### Extracted information
··········

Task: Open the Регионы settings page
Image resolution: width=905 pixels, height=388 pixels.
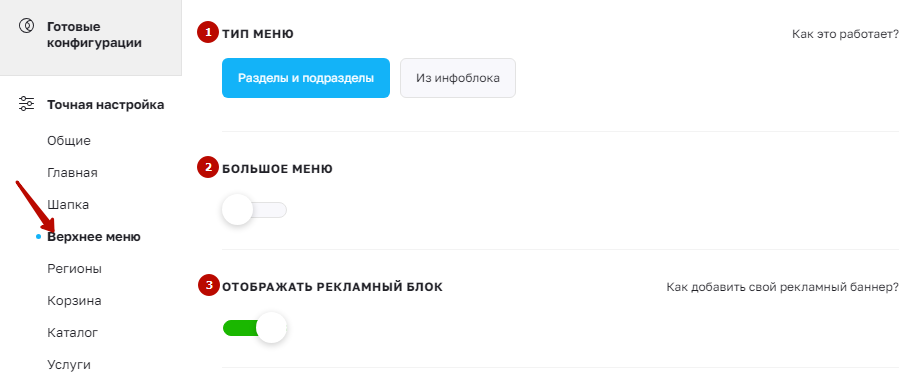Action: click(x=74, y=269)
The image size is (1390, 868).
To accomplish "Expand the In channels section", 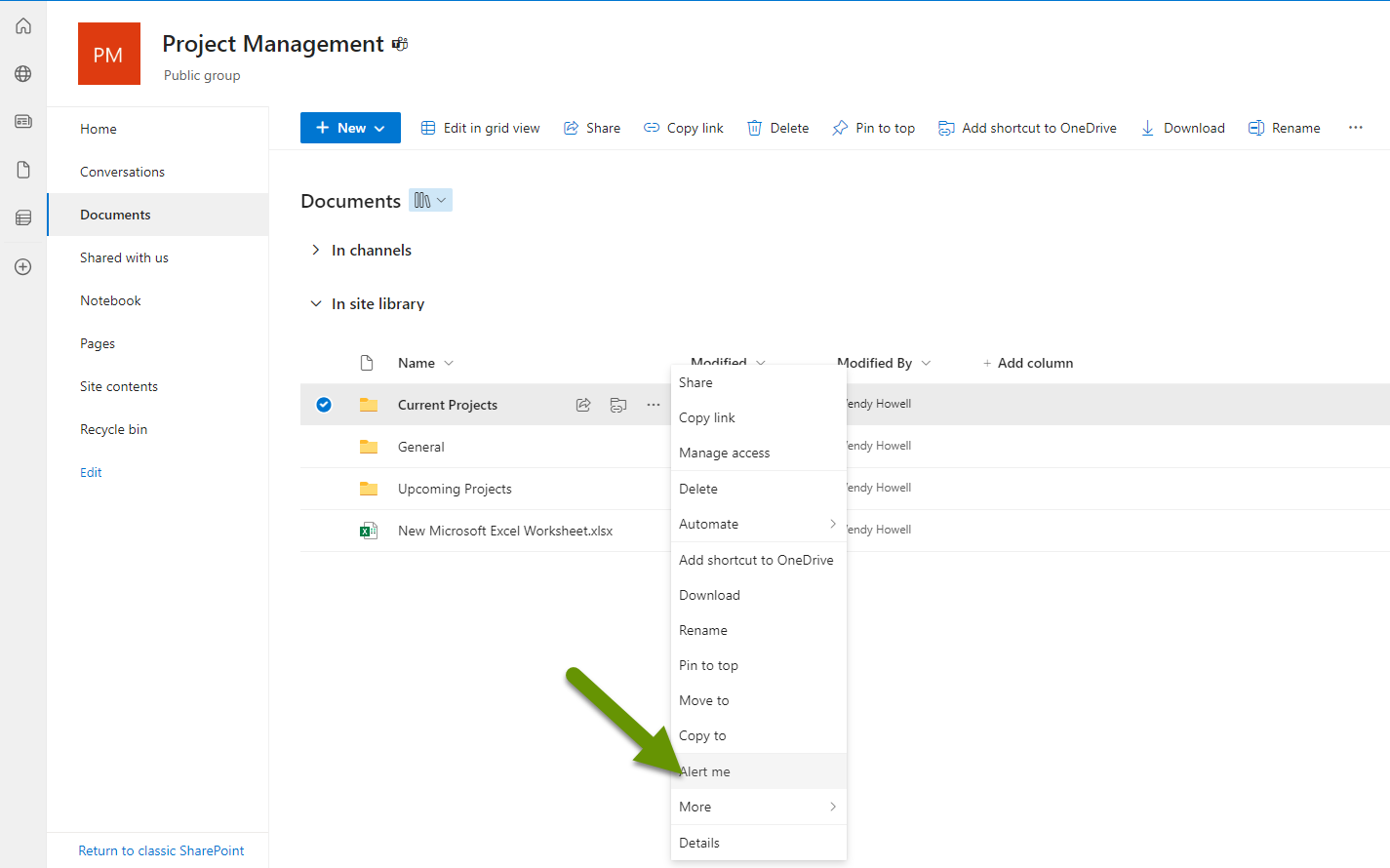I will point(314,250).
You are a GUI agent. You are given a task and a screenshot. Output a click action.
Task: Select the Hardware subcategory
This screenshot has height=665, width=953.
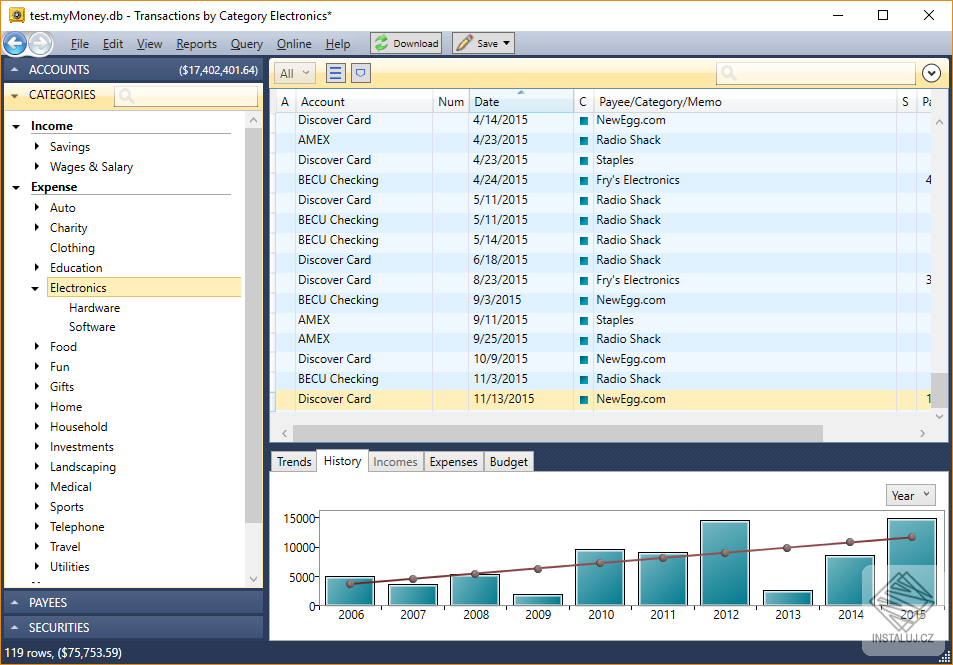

··········

### Problem requirements
Tally the lines of the records that hold the word "screenshot" and output only the total.

### Response
2